> [Task description] Return exactly the span of lines in the following data that opens with the line containing "Click the woman" and closes with the line containing "Task: Select the copy icon in Clipboard group". Include nothing else.

******

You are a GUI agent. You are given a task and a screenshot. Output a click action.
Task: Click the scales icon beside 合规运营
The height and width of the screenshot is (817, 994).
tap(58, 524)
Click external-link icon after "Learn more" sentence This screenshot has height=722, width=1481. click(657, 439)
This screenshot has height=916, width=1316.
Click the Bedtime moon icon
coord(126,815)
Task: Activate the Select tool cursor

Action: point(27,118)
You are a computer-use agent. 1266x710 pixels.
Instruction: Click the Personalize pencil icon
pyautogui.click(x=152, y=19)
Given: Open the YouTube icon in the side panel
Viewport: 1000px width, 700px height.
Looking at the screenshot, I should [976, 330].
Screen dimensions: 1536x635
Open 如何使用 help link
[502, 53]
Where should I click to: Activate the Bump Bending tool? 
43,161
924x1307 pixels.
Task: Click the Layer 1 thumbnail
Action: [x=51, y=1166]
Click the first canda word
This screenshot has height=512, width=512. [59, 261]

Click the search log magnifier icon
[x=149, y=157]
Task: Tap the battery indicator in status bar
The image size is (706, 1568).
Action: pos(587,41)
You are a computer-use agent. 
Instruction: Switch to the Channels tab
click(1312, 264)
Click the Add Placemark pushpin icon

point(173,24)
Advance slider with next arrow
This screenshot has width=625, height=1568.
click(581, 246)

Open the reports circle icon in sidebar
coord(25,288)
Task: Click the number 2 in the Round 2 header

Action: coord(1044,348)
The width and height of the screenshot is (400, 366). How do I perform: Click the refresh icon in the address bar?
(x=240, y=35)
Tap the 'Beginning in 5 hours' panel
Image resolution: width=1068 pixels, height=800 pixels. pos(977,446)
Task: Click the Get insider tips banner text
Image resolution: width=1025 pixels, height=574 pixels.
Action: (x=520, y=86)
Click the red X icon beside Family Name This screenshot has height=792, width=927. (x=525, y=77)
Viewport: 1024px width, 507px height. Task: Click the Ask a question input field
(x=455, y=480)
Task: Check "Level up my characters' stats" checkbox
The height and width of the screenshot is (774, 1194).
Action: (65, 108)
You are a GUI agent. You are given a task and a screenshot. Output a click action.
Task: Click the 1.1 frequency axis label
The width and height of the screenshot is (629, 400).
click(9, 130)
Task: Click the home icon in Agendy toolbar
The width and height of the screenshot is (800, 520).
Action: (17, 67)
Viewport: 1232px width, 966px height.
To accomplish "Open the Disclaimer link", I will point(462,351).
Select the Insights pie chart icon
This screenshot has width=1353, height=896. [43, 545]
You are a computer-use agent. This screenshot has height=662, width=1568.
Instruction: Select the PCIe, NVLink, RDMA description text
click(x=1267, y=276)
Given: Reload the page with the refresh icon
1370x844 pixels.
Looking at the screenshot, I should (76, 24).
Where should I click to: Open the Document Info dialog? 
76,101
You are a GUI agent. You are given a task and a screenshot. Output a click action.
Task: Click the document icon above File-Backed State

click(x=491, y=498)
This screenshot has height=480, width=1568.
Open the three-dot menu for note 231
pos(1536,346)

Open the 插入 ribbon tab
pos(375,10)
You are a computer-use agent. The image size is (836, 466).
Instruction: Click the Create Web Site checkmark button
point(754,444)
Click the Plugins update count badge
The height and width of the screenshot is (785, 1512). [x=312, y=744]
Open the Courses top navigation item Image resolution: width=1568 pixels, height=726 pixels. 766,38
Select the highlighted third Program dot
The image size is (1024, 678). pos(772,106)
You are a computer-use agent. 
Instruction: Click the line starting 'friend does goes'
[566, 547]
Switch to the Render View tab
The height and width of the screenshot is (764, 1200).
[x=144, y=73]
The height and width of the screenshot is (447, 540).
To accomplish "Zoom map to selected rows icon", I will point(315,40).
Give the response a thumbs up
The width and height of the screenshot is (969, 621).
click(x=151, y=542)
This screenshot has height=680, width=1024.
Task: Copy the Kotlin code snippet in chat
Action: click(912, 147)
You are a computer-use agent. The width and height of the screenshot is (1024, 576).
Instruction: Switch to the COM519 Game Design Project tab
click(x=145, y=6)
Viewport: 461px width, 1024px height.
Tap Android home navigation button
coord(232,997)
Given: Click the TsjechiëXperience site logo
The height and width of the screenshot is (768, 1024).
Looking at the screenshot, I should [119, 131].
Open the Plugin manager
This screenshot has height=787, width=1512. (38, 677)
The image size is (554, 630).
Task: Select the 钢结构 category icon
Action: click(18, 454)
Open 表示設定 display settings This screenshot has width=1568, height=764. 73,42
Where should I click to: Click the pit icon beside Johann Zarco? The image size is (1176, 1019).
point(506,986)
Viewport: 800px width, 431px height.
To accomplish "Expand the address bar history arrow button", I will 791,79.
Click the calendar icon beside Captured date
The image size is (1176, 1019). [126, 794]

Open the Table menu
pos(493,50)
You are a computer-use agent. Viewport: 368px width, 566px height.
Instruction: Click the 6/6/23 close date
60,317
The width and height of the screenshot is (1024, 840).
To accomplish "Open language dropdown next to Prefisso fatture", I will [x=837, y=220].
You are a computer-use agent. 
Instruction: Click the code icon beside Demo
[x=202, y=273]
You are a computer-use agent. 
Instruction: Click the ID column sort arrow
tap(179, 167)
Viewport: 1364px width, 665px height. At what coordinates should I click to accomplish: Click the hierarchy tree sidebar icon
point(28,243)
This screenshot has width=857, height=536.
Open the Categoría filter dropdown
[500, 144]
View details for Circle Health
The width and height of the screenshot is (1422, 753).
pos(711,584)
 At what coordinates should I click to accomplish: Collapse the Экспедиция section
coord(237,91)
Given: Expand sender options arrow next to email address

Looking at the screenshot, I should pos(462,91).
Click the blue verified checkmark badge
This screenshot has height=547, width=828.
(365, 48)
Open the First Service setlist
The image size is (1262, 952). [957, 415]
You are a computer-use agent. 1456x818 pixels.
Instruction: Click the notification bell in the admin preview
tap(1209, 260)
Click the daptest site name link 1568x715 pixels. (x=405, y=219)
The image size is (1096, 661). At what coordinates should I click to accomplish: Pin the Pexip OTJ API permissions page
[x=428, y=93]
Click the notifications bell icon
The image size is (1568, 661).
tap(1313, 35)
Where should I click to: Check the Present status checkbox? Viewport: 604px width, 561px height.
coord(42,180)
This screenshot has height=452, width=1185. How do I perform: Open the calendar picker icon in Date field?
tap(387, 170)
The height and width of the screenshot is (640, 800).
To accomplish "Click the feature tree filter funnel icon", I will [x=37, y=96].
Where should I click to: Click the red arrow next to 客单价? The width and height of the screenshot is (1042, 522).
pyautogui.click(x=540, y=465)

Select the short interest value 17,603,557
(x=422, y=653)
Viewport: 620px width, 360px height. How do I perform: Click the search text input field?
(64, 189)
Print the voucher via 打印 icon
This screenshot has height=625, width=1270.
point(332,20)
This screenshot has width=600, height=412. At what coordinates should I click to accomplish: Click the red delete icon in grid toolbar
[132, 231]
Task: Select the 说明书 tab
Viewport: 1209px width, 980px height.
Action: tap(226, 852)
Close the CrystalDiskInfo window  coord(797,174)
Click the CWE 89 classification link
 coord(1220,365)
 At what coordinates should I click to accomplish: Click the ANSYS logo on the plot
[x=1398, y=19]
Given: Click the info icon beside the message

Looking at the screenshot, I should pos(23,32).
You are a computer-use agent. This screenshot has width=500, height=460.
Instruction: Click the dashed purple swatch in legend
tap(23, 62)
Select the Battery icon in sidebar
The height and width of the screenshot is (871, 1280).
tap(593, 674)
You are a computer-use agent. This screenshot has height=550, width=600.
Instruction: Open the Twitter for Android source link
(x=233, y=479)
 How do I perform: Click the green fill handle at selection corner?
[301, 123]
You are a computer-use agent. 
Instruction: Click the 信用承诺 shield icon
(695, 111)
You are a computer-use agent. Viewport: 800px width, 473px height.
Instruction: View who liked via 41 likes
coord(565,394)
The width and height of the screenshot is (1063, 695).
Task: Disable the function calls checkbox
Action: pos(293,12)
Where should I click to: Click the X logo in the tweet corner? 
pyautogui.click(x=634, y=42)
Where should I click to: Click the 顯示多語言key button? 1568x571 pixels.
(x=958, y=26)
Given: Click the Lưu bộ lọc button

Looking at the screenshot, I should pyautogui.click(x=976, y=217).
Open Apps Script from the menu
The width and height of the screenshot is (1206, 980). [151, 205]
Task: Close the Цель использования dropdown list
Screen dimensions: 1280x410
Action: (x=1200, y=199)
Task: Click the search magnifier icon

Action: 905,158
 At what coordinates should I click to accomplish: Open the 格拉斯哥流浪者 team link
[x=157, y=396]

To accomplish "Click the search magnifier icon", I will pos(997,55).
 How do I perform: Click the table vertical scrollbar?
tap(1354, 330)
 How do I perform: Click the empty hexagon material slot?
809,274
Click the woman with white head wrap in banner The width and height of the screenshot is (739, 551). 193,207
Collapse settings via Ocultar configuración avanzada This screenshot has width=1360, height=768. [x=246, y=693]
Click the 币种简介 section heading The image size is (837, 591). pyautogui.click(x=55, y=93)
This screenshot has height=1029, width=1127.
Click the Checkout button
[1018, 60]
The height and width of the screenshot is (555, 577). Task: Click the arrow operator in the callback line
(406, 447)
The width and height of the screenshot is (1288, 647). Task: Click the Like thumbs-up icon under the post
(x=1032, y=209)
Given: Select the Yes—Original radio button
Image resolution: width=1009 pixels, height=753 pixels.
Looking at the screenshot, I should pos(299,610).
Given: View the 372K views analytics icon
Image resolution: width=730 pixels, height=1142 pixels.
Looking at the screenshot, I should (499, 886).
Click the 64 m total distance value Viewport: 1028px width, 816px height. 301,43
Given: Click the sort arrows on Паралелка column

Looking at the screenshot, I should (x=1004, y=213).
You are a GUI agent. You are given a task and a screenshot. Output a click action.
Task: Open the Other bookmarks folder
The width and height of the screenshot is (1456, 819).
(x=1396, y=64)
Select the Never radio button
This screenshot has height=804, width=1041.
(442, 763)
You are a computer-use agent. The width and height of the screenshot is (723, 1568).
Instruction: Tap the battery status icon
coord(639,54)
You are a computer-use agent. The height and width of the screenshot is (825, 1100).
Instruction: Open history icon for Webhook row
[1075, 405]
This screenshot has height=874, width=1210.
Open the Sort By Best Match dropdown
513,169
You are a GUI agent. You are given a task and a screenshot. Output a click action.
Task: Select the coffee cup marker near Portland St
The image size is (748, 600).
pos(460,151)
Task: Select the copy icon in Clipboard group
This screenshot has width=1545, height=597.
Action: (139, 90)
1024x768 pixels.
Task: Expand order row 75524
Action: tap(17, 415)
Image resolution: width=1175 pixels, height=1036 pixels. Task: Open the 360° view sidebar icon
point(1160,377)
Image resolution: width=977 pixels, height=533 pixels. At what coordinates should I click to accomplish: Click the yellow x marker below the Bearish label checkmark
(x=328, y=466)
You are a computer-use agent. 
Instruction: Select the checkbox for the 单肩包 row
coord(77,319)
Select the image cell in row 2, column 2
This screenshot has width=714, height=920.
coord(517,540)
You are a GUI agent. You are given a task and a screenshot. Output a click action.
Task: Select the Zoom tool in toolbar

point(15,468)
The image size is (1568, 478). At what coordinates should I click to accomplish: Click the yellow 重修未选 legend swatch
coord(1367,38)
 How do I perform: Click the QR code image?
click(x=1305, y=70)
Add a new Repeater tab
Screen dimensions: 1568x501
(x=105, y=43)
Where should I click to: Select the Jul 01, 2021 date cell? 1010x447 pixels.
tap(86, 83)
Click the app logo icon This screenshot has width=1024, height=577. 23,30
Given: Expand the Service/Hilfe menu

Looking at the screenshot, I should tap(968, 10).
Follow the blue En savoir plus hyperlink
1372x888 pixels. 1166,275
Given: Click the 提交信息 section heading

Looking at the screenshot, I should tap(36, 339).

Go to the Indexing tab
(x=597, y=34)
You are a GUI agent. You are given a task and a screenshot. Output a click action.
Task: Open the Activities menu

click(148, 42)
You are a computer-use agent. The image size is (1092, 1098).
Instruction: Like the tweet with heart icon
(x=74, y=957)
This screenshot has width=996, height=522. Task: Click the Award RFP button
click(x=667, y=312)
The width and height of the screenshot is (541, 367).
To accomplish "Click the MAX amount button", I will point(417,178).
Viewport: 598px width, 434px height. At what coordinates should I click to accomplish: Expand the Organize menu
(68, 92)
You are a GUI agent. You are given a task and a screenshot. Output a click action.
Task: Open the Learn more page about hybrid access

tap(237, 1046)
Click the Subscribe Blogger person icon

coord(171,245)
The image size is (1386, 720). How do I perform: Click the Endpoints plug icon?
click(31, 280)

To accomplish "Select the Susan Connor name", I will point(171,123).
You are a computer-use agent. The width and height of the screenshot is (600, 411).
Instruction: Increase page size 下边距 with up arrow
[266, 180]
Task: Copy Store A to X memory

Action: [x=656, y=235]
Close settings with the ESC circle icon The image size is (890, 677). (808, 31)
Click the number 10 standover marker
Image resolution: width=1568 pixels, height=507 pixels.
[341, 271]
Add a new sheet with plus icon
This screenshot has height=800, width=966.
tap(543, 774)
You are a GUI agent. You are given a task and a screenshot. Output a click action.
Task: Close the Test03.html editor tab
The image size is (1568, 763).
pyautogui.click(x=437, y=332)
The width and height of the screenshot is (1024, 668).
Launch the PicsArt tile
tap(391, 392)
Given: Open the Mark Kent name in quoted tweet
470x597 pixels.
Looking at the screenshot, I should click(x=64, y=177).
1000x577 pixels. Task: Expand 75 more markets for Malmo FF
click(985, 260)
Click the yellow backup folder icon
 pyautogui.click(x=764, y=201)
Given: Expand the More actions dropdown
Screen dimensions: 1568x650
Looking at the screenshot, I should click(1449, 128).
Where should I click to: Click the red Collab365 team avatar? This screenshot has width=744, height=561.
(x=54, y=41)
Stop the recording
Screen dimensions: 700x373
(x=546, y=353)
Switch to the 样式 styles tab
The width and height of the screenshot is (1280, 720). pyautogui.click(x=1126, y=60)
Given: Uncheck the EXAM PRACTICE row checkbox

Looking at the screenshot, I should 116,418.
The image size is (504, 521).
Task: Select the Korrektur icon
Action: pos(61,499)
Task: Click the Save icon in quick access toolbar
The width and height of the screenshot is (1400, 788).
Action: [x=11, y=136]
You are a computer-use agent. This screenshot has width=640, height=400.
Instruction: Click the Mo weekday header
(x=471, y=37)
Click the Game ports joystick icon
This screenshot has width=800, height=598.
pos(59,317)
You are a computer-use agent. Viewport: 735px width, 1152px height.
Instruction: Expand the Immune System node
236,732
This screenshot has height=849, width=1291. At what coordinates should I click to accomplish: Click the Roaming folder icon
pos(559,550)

******

> [Solved problem]
Click the woman with white head wrap in banner The width and height of the screenshot is (739, 551). 193,207
Collapse settings via Ocultar configuración avanzada This screenshot has width=1360, height=768. [x=246, y=693]
Click the 币种简介 section heading The image size is (837, 591). pyautogui.click(x=55, y=93)
This screenshot has height=1029, width=1127.
Click the Checkout button
[1018, 60]
The height and width of the screenshot is (555, 577). Task: Click the arrow operator in the callback line
(406, 447)
The width and height of the screenshot is (1288, 647). Task: Click the Like thumbs-up icon under the post
(x=1032, y=209)
Given: Select the Yes—Original radio button
Image resolution: width=1009 pixels, height=753 pixels.
Looking at the screenshot, I should pos(299,610).
Given: View the 372K views analytics icon
Image resolution: width=730 pixels, height=1142 pixels.
Looking at the screenshot, I should (499, 886).
Click the 64 m total distance value Viewport: 1028px width, 816px height. 301,43
Given: Click the sort arrows on Паралелка column

Looking at the screenshot, I should (x=1004, y=213).
You are a GUI agent. You are given a task and a screenshot. Output a click action.
Task: Open the Other bookmarks folder
The width and height of the screenshot is (1456, 819).
(x=1396, y=64)
Select the Never radio button
This screenshot has height=804, width=1041.
(442, 763)
You are a computer-use agent. The width and height of the screenshot is (723, 1568).
Instruction: Tap the battery status icon
coord(639,54)
You are a computer-use agent. The height and width of the screenshot is (825, 1100).
Instruction: Open history icon for Webhook row
[1075, 405]
This screenshot has height=874, width=1210.
Open the Sort By Best Match dropdown
513,169
You are a GUI agent. You are given a task and a screenshot. Output a click action.
Task: Select the coffee cup marker near Portland St
The image size is (748, 600).
pos(460,151)
Task: Select the copy icon in Clipboard group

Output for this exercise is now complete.